Blockade Of The Renin-Angiotensin System Suggests P38 As A Cross-Talk Mechanism Between The Renin-Angiotensin System And The Insulin Signaling Pathway

Burn injury has been associated with insulin resistance. We have shown that losartan, an AT1 receptor blocker within the renin-angiotensin system (RAS), induces modifications in the intracellular insulin signaling pathway. We propose that phosphorylation of p38, a mitogen-activated protein kinase (MAPK) in the RAS pathway, is an agent in the cross talk mechanism between RAS and the insulin receptor pathway. Male Sprague Dawley rats were placed in 90°C water for 15 seconds resulting in a 30% total body surface are burn; sham rats were immersed in 23°C water.
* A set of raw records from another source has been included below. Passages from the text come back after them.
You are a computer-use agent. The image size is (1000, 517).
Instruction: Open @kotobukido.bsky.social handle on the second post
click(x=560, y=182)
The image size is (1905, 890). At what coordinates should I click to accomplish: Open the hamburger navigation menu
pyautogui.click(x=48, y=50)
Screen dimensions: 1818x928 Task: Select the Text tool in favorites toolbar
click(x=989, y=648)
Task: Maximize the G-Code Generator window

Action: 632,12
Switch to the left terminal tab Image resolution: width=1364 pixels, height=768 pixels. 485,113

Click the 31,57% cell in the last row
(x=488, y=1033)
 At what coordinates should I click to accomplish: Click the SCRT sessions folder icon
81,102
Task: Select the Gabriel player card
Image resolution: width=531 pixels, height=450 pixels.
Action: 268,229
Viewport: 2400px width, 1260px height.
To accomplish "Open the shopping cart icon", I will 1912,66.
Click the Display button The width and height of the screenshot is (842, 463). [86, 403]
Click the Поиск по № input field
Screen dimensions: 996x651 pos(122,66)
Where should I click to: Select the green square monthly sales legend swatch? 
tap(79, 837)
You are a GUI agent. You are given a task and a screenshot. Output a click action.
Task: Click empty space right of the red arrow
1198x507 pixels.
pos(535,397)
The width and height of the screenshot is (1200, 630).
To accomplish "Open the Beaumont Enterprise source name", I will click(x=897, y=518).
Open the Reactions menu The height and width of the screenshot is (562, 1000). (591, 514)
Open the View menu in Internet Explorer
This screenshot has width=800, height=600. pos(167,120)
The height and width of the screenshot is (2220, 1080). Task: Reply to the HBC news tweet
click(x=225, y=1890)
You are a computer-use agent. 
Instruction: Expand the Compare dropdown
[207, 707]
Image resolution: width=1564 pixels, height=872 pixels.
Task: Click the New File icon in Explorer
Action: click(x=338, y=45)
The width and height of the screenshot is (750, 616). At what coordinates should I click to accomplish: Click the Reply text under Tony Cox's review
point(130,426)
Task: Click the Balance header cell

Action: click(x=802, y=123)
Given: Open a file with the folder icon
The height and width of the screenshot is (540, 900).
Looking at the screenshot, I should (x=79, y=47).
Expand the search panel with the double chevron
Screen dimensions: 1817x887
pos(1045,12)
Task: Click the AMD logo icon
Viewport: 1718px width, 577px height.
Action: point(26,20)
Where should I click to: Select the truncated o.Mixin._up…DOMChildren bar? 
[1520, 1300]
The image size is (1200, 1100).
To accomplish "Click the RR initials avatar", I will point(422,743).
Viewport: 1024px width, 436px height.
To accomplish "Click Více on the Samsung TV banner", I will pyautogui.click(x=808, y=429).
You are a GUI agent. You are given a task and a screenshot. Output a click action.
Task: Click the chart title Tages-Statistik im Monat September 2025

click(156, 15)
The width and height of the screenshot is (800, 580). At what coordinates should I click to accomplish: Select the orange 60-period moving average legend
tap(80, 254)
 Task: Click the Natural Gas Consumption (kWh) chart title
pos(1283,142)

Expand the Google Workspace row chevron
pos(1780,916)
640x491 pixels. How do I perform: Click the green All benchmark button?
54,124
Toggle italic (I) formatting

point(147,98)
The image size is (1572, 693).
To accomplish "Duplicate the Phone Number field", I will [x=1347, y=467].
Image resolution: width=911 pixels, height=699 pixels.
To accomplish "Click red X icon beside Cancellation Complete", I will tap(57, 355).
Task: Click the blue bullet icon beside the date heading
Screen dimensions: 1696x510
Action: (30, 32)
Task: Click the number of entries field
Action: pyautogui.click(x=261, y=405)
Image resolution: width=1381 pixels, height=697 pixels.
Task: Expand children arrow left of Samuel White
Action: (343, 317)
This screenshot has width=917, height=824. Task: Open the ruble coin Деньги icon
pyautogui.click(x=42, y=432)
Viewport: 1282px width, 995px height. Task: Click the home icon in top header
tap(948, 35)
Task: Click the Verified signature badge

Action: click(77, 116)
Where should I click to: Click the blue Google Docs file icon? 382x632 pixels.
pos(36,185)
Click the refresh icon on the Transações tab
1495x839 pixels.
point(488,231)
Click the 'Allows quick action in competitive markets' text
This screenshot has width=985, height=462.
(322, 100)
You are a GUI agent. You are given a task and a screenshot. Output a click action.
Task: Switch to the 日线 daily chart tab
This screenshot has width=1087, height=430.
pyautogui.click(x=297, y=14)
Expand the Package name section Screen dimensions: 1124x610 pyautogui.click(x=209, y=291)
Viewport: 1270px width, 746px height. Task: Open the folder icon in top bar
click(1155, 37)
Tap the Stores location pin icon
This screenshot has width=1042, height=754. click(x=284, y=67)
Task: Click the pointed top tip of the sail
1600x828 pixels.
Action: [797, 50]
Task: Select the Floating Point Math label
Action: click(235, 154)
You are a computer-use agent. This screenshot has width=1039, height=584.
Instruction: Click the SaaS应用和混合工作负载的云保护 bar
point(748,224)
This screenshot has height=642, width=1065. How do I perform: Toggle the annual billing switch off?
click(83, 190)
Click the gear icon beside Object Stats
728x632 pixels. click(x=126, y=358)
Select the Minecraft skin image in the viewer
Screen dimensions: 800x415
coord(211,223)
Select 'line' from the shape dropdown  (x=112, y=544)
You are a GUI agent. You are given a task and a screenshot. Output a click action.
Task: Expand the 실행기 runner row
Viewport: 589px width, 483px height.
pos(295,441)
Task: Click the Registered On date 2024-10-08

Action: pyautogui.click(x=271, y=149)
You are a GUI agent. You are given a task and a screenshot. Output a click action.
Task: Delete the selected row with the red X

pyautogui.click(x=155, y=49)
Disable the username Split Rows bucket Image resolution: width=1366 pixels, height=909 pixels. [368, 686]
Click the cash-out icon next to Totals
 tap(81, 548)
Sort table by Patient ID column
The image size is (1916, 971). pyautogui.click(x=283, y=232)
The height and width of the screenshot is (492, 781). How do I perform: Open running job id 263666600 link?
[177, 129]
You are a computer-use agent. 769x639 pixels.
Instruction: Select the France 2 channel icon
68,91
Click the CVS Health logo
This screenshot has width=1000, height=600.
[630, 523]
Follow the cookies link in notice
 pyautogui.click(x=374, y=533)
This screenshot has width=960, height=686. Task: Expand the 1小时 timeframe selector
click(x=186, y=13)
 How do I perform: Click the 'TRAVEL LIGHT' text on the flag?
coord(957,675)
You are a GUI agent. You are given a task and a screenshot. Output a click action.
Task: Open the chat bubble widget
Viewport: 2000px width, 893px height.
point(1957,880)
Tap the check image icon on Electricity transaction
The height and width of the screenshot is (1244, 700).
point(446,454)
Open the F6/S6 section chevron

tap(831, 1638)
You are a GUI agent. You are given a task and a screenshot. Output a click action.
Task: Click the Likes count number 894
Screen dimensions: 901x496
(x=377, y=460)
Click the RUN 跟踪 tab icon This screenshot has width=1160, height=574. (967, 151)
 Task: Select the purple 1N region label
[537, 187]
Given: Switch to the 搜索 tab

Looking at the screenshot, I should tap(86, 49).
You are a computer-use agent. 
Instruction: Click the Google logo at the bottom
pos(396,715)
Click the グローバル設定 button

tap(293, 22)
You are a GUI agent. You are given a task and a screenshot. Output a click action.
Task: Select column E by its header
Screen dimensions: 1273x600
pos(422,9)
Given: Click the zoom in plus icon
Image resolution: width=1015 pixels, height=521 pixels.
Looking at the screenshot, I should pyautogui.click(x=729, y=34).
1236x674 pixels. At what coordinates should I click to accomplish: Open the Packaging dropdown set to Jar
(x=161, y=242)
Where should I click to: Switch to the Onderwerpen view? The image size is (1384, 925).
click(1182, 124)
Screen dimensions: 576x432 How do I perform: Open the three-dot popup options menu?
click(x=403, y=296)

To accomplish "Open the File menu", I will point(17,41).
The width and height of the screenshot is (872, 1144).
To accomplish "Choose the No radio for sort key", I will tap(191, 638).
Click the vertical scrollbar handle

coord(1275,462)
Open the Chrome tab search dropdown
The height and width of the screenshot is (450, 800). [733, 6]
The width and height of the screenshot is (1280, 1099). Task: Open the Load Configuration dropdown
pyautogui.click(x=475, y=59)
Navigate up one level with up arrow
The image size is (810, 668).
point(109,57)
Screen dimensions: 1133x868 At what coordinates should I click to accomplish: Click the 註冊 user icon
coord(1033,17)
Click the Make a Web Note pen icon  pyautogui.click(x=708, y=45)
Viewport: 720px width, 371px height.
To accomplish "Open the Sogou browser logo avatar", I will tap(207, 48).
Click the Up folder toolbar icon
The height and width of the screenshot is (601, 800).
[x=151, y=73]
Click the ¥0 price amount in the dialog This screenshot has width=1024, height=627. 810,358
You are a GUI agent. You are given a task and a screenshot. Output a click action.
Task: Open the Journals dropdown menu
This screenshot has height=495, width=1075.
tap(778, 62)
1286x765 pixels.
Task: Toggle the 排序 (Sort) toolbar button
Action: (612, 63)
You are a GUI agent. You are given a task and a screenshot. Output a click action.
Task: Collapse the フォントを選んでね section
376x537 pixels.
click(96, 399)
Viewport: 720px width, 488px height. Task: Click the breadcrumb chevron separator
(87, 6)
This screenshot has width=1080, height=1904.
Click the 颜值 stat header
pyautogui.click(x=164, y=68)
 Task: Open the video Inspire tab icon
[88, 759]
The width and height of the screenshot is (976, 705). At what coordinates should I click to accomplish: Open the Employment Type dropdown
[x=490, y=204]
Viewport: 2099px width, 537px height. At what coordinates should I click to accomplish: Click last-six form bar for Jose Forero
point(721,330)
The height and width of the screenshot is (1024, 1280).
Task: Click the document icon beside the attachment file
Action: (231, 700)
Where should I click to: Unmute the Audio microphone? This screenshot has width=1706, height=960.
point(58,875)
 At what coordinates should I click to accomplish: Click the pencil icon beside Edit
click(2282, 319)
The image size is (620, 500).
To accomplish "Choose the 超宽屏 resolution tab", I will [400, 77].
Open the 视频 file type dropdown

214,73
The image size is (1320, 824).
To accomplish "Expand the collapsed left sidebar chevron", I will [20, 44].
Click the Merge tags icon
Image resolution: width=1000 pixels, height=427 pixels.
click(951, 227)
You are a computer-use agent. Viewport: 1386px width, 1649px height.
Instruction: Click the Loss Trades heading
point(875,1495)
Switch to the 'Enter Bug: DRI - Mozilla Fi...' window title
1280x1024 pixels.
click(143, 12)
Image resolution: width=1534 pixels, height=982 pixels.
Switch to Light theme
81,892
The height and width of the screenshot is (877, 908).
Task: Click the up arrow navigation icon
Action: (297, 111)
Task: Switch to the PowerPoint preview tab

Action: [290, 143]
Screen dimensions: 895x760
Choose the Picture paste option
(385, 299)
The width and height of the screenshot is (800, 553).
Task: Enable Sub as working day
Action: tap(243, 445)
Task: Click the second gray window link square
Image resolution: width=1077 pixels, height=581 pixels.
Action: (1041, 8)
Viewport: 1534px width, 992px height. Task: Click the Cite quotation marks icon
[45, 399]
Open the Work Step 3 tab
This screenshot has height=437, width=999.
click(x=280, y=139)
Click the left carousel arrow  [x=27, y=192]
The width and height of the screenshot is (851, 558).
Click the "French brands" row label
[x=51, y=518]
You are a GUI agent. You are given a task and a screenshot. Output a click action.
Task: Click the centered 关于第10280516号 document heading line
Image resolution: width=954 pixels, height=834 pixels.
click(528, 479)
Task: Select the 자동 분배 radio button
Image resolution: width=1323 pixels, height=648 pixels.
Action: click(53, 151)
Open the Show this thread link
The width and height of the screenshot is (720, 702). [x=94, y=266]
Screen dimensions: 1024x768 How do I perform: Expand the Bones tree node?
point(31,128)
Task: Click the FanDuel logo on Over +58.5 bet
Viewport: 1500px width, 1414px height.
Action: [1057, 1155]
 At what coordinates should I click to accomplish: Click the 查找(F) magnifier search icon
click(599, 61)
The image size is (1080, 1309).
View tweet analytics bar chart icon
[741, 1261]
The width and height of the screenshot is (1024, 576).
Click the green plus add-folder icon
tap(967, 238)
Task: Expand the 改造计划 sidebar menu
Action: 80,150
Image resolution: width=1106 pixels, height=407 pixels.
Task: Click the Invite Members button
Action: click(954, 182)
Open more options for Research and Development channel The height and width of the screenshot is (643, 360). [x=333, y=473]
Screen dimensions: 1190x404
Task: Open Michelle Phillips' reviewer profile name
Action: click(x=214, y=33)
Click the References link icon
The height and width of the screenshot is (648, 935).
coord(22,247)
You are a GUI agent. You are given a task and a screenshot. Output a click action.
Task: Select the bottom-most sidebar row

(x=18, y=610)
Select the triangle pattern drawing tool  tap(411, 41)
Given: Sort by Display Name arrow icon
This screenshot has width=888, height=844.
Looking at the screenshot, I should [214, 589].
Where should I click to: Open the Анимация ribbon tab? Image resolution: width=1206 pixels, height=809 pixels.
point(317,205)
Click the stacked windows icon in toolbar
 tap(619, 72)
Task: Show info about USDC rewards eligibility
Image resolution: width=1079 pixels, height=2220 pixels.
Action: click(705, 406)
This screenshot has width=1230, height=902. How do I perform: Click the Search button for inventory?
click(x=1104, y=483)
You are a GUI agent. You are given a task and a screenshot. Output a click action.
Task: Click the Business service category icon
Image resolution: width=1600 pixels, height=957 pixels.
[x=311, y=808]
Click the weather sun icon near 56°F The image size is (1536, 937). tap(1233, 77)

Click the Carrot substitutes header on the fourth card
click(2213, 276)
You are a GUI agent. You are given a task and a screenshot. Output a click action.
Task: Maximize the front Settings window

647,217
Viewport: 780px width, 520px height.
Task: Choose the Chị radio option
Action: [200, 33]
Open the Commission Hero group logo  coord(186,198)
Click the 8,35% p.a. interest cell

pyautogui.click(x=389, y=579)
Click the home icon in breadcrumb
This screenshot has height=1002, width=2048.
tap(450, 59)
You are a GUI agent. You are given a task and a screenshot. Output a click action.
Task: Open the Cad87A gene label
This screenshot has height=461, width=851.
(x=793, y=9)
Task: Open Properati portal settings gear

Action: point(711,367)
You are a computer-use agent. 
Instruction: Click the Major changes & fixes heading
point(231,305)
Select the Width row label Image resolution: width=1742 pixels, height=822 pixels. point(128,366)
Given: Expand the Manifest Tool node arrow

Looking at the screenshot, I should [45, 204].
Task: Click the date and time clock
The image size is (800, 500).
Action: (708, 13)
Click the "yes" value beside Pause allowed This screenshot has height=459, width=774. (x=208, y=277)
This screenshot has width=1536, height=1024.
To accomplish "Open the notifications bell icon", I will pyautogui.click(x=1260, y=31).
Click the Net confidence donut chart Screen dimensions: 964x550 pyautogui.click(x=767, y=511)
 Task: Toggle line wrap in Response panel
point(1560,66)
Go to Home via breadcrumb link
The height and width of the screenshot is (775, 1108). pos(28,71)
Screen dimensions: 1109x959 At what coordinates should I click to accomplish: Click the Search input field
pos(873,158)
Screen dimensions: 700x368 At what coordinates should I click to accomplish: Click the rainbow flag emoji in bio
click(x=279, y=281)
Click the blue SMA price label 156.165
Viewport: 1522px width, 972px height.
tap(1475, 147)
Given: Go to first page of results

Losartan (30mg/kg/day) was administered for three consecutive days postburn by gavage. Using rectus abdominus muscle, phosphorylated p38 levels were examined by Western blot analysis. Rats treated with losartan showed a significant increase in phospho-p38 (p<0.05, n=6) as compared with sham rats treated with a placebo (water). The increase in phospho-p38 parallels our previous findings that show an increase in plasma membrane GLUT4 transporter and IRS-1 associated PI3-kinase in the insulin signaling pathway. These correlations support a role for p38 as a cross talk mechanism between RAS and insulin signaling.